Hasta aquí, es otra historia más de una empresa de hardware cabalgando la ola de inversión en infraestructura de IA que venimos siguiendo en esta sección desde julio. Lo que hace este reporte distinto, y la razón por la que vale la pena detenerse en él, es un detalle que aparece casi de pasada en el análisis: el aumento en el costo de los componentes de memoria —RAM y almacenamiento SSD— "está poniendo las cosas muy difíciles a otras compañías", mientras Lenovo logró mantener márgenes superiores al 7% en su negocio de computadoras personales específicamente gracias a su escala y a sus relaciones de largo plazo con proveedores. En otras palabras: la escasez de memoria ya está aquí, ya está subiendo precios, y solo los fabricantes con suficiente poder de negociación logran absorberla sin que el golpe llegue completo hasta el cliente final.

Esto conecta directamente con algo que ya cubrimos en esta sección hace casi dos semanas: el anuncio de Montage Technology del primer chip CXL 3.2 del sector, diseñado específicamente para expandir la memoria disponible en servidores sin depender de comprar hardware completamente nuevo. En ese momento, la nota era sobre todo técnica —explicamos por qué la memoria se estaba convirtiendo en el tercer cuello de botella de la IA, después del chip y la electricidad—. El reporte de Lenovo es la primera confirmación clara, en cifras reales de una empresa real, de que ese cuello de botella ya dejó de ser una preocupación técnica de fondo y empezó a mostrarse directamente en los estados financieros de toda la industria: los envíos globales de PC cayeron 2% interanual en el mismo trimestre, una caída que los analistas atribuyen específicamente a la presión de costos de memoria, no a una caída de demanda.
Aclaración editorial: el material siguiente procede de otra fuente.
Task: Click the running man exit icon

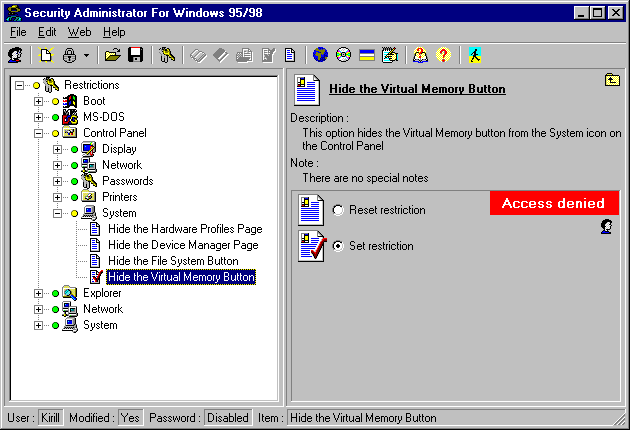Action: 476,56
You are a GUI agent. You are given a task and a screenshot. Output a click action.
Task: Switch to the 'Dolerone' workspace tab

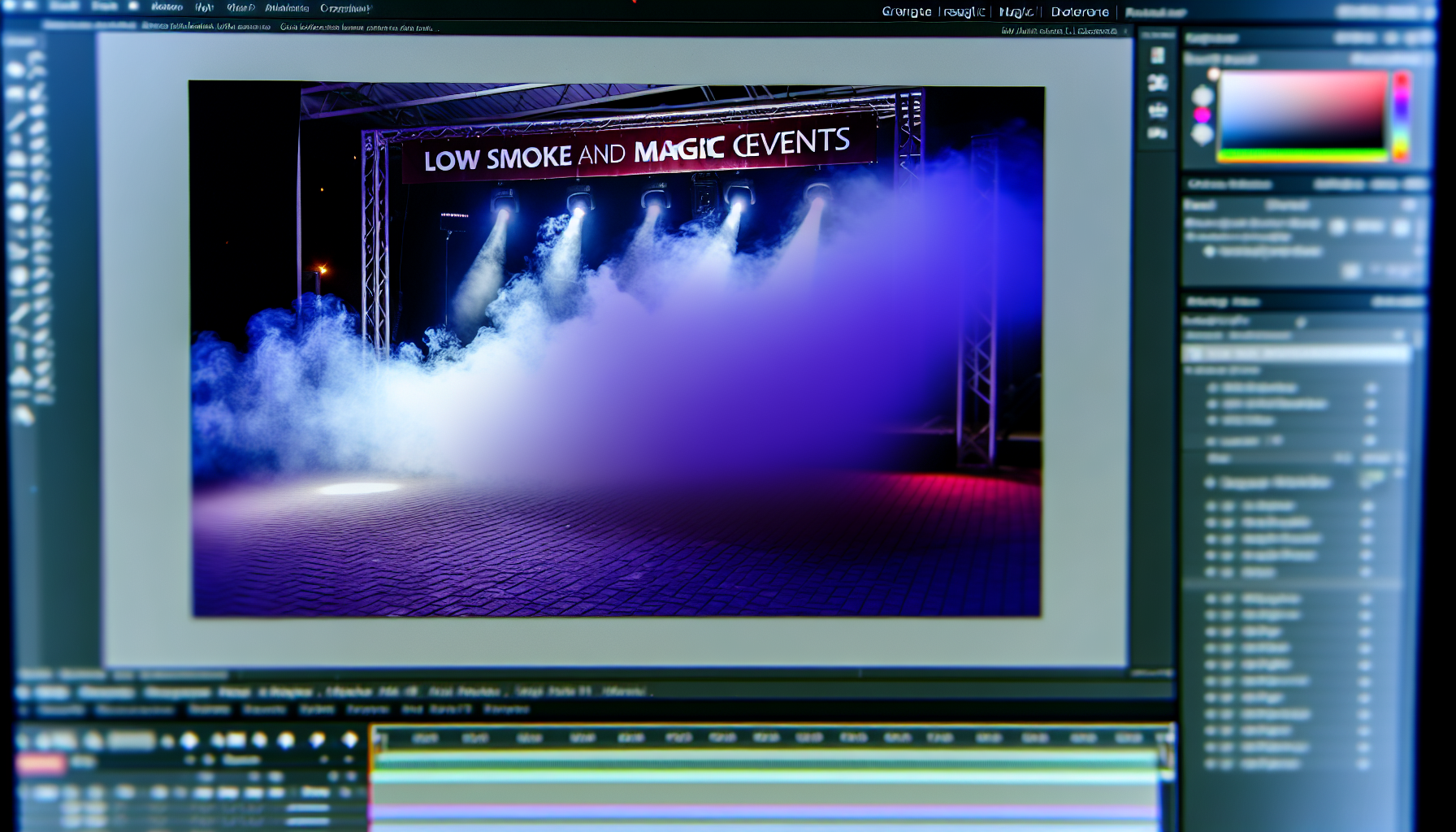click(x=1079, y=11)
La lección práctica para cualquiera que administre infraestructura, más allá de la anécdota de Lenovo, es simple: si tenías planeado comprar servidores, ampliar RAM o renovar hardware en los próximos meses, la presión de precios sobre memoria que empezó con la demanda de centros de datos de IA ya está llegando al mercado general de componentes, no solo al segmento empresarial de gama alta. No es una señal para entrar en pánico comprador, pero sí una razón concreta para no asumir que esperar seis meses más te va a dar mejores precios por default —en un mercado donde la demanda de un sector (los centros de datos de IA) está compitiendo directamente por el mismo suministro de memoria que necesita cualquier servidor o PC normal, la tendencia reciente ha sido la contraria.

Para las empresas de hardware con la escala de Lenovo, esta escasez terminó siendo, paradójicamente, una oportunidad: mientras competidores más pequeños absorben el golpe completo en sus márgenes, los grandes fabricantes con contratos de suministro de largo plazo salen fortalecidos. Es el mismo patrón de concentración que ya vimos en otras capas de esta industria este año —quien ya tenía escala y relaciones establecidas, sale ganando cuando un recurso se vuelve escaso; quien no, absorbe el costo o lo traslada, y en ese segundo caso, termina siendo el cliente final quien paga la diferencia.